■ **SHORT TASK 1**:
Transcribe the part of the passage about Kay that begins at the words "Kay's American daughter" and stops after the words "please her mom.".

──────── PAGE TEXT ────────

Kay's American daughter went to Brown. Her
fluent Chinese and fluent English scored her a job at a consulting firm,
an investment banking kind of joint where the daughter gets scary large
bonuses. Even in 2008, her daughter got a scary large bonus. What does
she do that makes her worth a million bucks? It can't just be fluent
Chinese. She is based in Hong Kong. She wanted her mom to buy a house in
her name in case she ever decides to live in America but I bet she
never does. Life in Hong Kong and her jetsetting lifestyle in general,
is pretty awesome. Los Altos would look tame. She did it for the tax
write off and to please her mom.
Kay and her ex-husband
own a large chain of Home-Depot-like stores in Thailand. That's where
their money comes from. Elites in Thailand. Kay is royalty in Thailand,
altho very minor royalty. She swims at the same club as the royal family
when she is in Bangkok.

──────── RAW RECORDS ────────

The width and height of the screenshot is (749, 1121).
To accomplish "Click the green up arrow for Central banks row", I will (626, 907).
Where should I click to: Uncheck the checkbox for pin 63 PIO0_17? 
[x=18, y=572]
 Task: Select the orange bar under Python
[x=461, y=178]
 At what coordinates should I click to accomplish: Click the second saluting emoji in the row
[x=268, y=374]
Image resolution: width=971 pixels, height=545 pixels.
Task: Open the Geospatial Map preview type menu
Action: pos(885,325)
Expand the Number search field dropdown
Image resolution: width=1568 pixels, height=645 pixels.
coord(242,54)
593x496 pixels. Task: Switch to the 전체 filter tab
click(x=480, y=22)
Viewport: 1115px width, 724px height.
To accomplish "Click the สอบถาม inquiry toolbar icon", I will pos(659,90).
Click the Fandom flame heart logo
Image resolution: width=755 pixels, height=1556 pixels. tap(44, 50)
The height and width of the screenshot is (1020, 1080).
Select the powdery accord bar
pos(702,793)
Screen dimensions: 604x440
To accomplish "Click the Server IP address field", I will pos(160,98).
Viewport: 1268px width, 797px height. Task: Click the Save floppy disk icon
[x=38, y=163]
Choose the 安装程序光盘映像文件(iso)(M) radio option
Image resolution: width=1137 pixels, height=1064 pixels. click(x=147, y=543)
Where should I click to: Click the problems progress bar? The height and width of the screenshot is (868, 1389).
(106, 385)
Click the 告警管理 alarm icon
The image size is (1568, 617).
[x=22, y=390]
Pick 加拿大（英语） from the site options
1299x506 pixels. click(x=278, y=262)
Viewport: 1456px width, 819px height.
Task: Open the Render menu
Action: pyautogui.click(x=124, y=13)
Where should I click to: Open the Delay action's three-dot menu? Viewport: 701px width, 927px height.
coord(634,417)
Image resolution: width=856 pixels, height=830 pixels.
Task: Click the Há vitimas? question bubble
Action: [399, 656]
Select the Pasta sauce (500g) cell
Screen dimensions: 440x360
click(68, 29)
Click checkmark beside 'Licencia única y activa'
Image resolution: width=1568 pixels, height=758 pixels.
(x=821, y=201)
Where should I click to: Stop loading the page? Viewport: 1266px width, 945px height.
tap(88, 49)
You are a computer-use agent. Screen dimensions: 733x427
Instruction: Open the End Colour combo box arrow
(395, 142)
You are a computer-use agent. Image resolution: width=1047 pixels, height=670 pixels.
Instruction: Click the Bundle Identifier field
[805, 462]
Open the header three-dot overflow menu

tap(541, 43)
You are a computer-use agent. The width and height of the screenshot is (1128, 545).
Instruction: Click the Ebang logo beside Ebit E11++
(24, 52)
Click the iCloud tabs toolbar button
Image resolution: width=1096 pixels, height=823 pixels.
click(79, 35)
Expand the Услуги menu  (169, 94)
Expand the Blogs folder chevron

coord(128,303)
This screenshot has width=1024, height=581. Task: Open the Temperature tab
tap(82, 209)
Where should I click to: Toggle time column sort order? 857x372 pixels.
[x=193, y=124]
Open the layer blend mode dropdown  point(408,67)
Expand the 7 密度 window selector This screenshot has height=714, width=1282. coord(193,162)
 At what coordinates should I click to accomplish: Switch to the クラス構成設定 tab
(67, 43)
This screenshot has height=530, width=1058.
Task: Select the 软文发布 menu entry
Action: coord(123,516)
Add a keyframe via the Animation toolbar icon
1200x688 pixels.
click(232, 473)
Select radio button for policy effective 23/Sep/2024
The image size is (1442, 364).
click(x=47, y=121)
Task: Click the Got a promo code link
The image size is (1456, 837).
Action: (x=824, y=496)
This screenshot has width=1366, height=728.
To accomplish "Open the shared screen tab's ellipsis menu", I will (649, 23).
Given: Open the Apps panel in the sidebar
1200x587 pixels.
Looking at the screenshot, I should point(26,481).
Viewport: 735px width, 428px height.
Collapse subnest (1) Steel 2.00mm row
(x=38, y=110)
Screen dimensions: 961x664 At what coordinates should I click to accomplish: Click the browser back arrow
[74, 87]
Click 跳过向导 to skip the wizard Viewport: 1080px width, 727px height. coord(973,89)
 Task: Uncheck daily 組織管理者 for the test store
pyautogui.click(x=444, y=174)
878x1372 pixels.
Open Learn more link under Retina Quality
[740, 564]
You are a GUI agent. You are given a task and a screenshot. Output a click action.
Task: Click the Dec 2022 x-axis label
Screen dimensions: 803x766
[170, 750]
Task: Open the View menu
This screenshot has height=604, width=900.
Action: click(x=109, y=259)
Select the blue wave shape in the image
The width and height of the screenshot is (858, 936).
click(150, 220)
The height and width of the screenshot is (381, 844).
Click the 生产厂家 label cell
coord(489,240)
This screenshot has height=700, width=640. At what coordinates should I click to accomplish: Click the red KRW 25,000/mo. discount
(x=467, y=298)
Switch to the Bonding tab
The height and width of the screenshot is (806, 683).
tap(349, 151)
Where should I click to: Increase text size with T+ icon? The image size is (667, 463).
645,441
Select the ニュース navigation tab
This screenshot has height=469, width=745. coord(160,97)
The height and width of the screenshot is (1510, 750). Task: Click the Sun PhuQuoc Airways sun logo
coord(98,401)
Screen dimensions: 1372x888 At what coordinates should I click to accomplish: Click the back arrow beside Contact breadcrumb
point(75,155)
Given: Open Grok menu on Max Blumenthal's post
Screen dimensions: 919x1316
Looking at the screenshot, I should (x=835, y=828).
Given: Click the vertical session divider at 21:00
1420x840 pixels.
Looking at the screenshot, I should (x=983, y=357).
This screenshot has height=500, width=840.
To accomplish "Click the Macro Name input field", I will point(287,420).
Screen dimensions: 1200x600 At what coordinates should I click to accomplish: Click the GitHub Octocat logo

────────

■ **SHORT TASK 2**:
Reproduce word for word the lines of the records, beginning at the line that has "Screen dimensions: 1372x888" and stopping after the line that has "I will point(287,420).".

■ **WRITTEN SOLUTION 1**:
Kay's American daughter went to Brown. Her
fluent Chinese and fluent English scored her a job at a consulting firm,
an investment banking kind of joint where the daughter gets scary large
bonuses. Even in 2008, her daughter got a scary large bonus. What does
she do that makes her worth a million bucks? It can't just be fluent
Chinese. She is based in Hong Kong. She wanted her mom to buy a house in
her name in case she ever decides to live in America but I bet she
never does. Life in Hong Kong and her jetsetting lifestyle in general,
is pretty awesome. Los Altos would look tame. She did it for the tax
write off and to please her mom.

■ **WRITTEN SOLUTION 2**:
Screen dimensions: 1372x888 At what coordinates should I click to accomplish: Click the back arrow beside Contact breadcrumb
point(75,155)
Given: Open Grok menu on Max Blumenthal's post
Screen dimensions: 919x1316
Looking at the screenshot, I should (x=835, y=828).
Given: Click the vertical session divider at 21:00
1420x840 pixels.
Looking at the screenshot, I should (x=983, y=357).
This screenshot has height=500, width=840.
To accomplish "Click the Macro Name input field", I will point(287,420).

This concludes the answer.